Youn Yuh-jung: An Actor for All Seasons

The American Academy of  Motion Picture Arts and Sciences added the categories of best supporting actors, male and female, to the Oscar awards in 1937. That was only the ninth ceremony in a total of ninety three so far. One of the several thousand gold-plated statuettes presented since the event began was awarded to the much-loved South Korean actor Youn Yuh-jung (also romanised Yun Yeo-jeong) at the last Oscar ceremony in April 2021. It was in recognition of her powerful and deeply humorous supporting role as halmoni/ grandma Sunja in Lee Issac Chung’s remarkable film Minari (if Korean film Parasite had not already won the Oscar for Best Film the preceding year, Korean-American Minari might have earned that statuette as well despite the overwhelming popularity of winner Nomadland). Youn not only won that Best Supporting Actress Oscar but the Screen Actors’ Guild and BAFTA versions as well, among many other accolades. In Korea the reaction was overwhelming.

It is easy to find Youn Yuh Jung’s acceptance speech online. * Listen to her short, irrepressibly funny thank-yous– who else would use the occasion to tease a Brad Pitt – and you’ll catch the name Kim Ki-young. He was the unconventional director – ‘an awkward genius,’ Youn has called him —  who gave Youn her first film part in 1970. She was in fact given the starring role: Myungja, a not-at-all-naïve young woman who comes from the countryside to wreak havoc in a city household, an odd mix of chicken farm and bourgeois pretensions. Youn had only been acting for a few years at the time. A part-time job at TV station TBC turned into an acting vocation when she won an in-house talent competition. By 1971 TBC had handed her the lead in the first television version of the tale of Chang Hui-bin, the most famous femme fatale of the old Choseon Dynasty. Kim Ki-young had, like the television producers, recognised her unconventional modern beauty and seductive energy. Youn swept the best-actress awards in Korea that year. Kim repeated the success of Woman of Fire the following year with Youn returning as Myungja in the even stranger, more fantastic Insect Woman. So it is no surprise that twenty years later, his career in decline, Kim tried to capitalise on her magic once again in what became his final film, Angel, Become an Evil Woman (1990).

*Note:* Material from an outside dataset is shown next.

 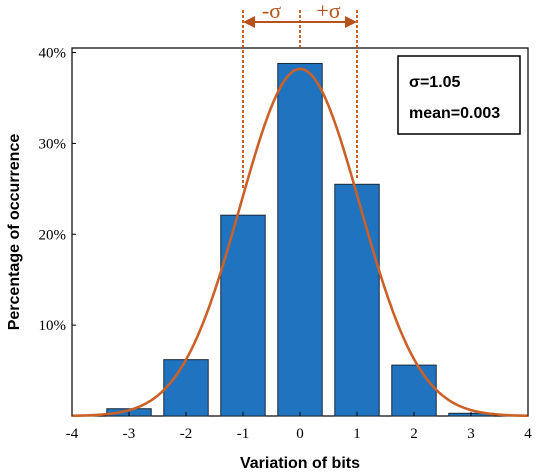 I want to click on x-tick-label: 2, so click(x=414, y=434).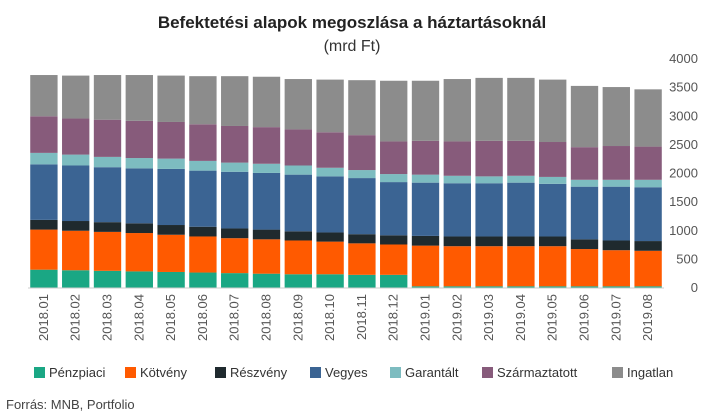 Image resolution: width=720 pixels, height=418 pixels. What do you see at coordinates (584, 116) in the screenshot?
I see `bar-2019.06-series-6` at bounding box center [584, 116].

The decades in between had been difficult for Youn. She had married a popular singer and he had taken her off to the US. She ended up with two young sons and a divorce. Back in Korea she picked up her career in TV drama but now the roles were not major ones. No one would give a lead role to a divorced woman. In conservative, patriarchal Korean society, divorce casts a much longer shadow over women than men.

Then director Im Sang-soo cast Youn in a relatively minor supporting role in his 2003 film The Good Lawyer’s Wife. And her come-back had begun. Youn more than held her own against emerging stars Moon So-ri and Hwang Jung-min in her role as Hwang’s sexually active mother, a woman determined not to be a dreary widow. In what now seems a pleasant prediction of future honours, Youn won the Busan Critics award for best-supporting actress that year. Im has cast her in other films since, but her most intriguing role was that of ‘Miss Cho’ in his 2010 remake and revisioning of Kim Ki-young’s most famous film, The Housemaid (1960). In Korea, all the best-supporting actress awards went to her in 2010.

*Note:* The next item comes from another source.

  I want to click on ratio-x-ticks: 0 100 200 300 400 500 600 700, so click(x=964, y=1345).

In the space of a short retrospective it is pretty hard to suggest more than an outline of Youn Yuh-jung’s cinematic career. We have selected three films from 2016 to give some idea of the range of her acting skills across a single year: from the humour of Ladies of the Forest, to the mix of humour and tragedy in melodrama Canola and the haunting realism of The Bacchus Lady. We will soon be able to see Youn Yuh-jung in the epic TV series Pachinko. It is difficult to see anyone else in the role of matriarch Sunja: a soul-sister of Minari’s Sunja,  an embodiment of the complicated, tragic, contrary, fascinating seasons of modern Korean history.